INTRODUCTION Trichofolliculoma is an uncommon hamartoma of hair follicle tissue typically occurring on the face of adults. They are not associated with systemic disease or with other skin disorders. Trichofolliculomas are believed to represent abortive differentiation of pluripotent skin cells on their way to develop into hair follicles. They are associated with minimal clinical morbidity. There is no sexual or racial predilection.
CLINICAL PRESENTATION Trichofolliculoma presents as a solitary, small, dome-shaped, flesh-colored papule or nodule with a diagnostic central keratin filled pore. Telangiectatic vessels may be apparent on the surface.
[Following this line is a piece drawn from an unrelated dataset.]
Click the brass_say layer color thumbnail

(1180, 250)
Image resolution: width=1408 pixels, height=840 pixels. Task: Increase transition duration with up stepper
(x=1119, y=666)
If the lesion is actively trichogenic, tiny tufts or wisps of white cottony hairs may protrude from the central core. In the absence of such hairs, these lesions appear more like a nodular basal cell carcinoma or nevus."
HISTOPATHOLOGY Trichofolliculomas have a dilated hair follicle, containing keratinous debris and hair shaft fragments, from which radiate numerous small follicles that exhibit variable degrees of maturation (shown below). The follicles that radiate from the central follicle may branch further to give rise to secondary or tertiary follicles. The radiating follicles may contain hair shafts, rudimentary pilar structures, or there may be only cords of epithelial cells.
TREATMENT The lesion has no malignant potential and is cured by simple surgical excision. Recurrence is rare.